The IJ held a hearing on Mr. Chairez's motion one month later, on May 21, 2015. After hearing from Mr. Chairez's first two witnesses, the IJ continued the matter for another month, until June 18, 2015, to hear from Mr. Chairez's remaining three witnesses. On September 9, 2015—nearly three months later—the IJ again denied Mr. Chairez's motion and ordered him removed. Specifically, the IJ denied Mr. Chairez's application for a 212(h) waiver because Mr. Chairez had failed to establish the requisite hardship to a qualifying relative.

Mr. Chairez again appealed the IJ's decision to the BIA, and the BIA set a briefing schedule for the appeal. On October 30, 2015, Loretta Lynch, the U.S. Attorney General, referred the case to herself to address "the proper approach for determining ‘divisibility’ within the meaning of Descamps ," an issue raised in Mr. Chairez's original motion for relief filed in August 2013. Accordingly, the BIA cancelled its briefing schedule.

Mr. Chairez filed this petition for habeas corpus under 28 U.S.C. § 2241 on November 20, 2015. Mr. Chairez's case remains pending before the Attorney General and his appeal before the BIA remains stayed.

At present, Mr. Chairez is in the physical custody of the U.S. Immigration and Customs Enforcement ("ICE"), and is detained at the Utah County Facility in Spanish Fork, Utah. Mr. Chairez is under the direct control of Respondents and their agents. As such, Mr.
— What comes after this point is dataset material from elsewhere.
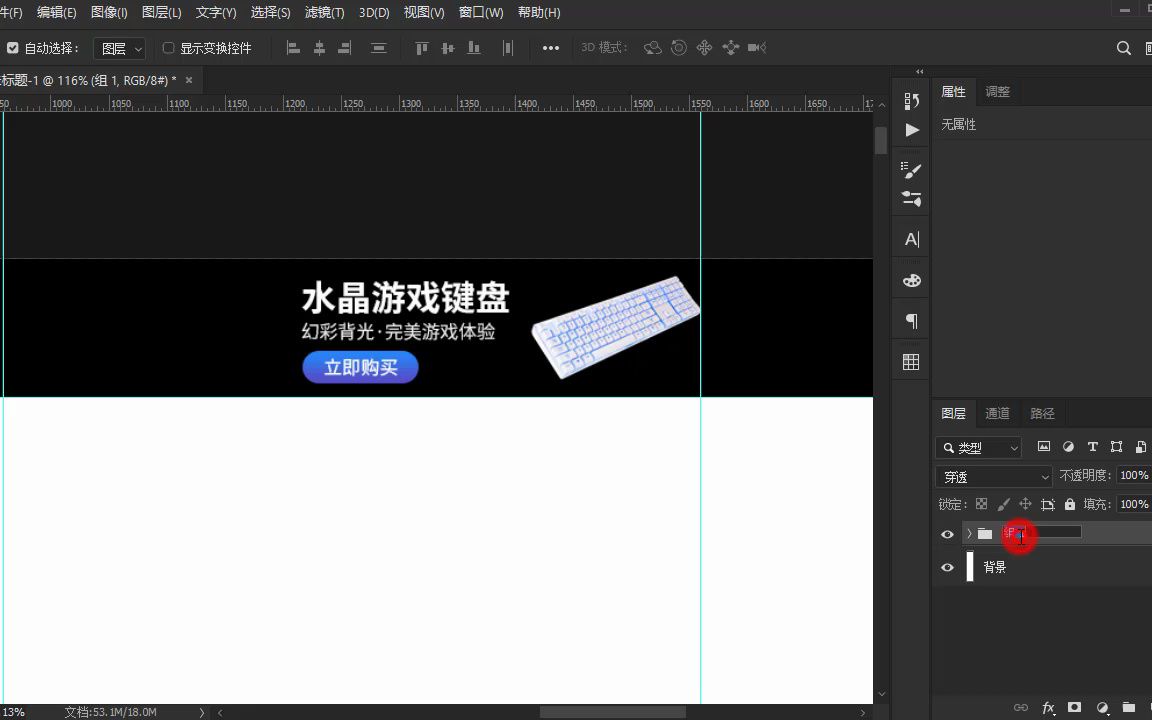1152x720 pixels.
Task: Enable the 显示变换控件 checkbox
Action: pyautogui.click(x=166, y=47)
Chairez is suing the following individuals in their official capacities: Daniel Bible, the Field Office Director for the ICE Salt Lake City field office; James O. Tracy, the Sheriff of the Utah County Jail who oversees the day-to-day operations of the facility where Mr. Chairez is held; Jeh Johnson, the Secretary of Homeland Security and head of DHS;2 and Loretta Lynch, the U.S. Attorney General and head of the Department of Justice, which encompasses the BIA and the IJs as subunits of the Executive Office of Immigration Review.3

ANALYSIS

In his habeas petition, Mr. Chairez argues that his prolonged and continued detention violates the Immigration and Nationality Act ("INA") and his due process rights under the U.S. Constitution. Specifically, Mr. Chairez contends that the INA does not authorize prolonged mandatory detention under 8 U.S.C. § 1226(c) without a constitutionally adequate bond hearing. Mr. Chairez therefore seeks an individualized, constitutionally adequate bond hearing before a neutral adjudicator to determine whether his continued detention is necessary.4

The Government has authority to detain aliens during removal proceedings. Chavez Alvarez v. Warden York Cty. Prison , 783 F.3d 469, 472 (3d Cir.2015) (citing Wong Wing v. United States , 163 U.S. 228, 235, 16 S.Ct. 977, 41 L.Ed. 140 (1896) ). Up until the late 1980s, the Attorney General had authority to release aliens during their removal proceedings at his or her discretion. Reid v. Donelan , Nos. 14–1270, 14–1803, 14–1823, 819 F.3d 486, 492-93, 2016 WL 1458915, at *3 (1st Cir.2016) (citing Demore v. Kim , 538 U.S. 510, 519, 123 S.Ct. 1708, 155 L.Ed.2d 724 (2003) ). But Congress became concerned that "significant numbers of aliens convicted of serious crimes were taking advantage of their release on bond as an opportunity to flee, avoid removal, and commit more crimes." Chavez Alvarez , 783 F.3d at 472–73 (citing Demore , 538 U.S. at 518–19, 123 S.Ct. 1708 ). In response to this problem, Congress enacted 8 U.S.C. § 1226(c), "which requires the Attorney General to take...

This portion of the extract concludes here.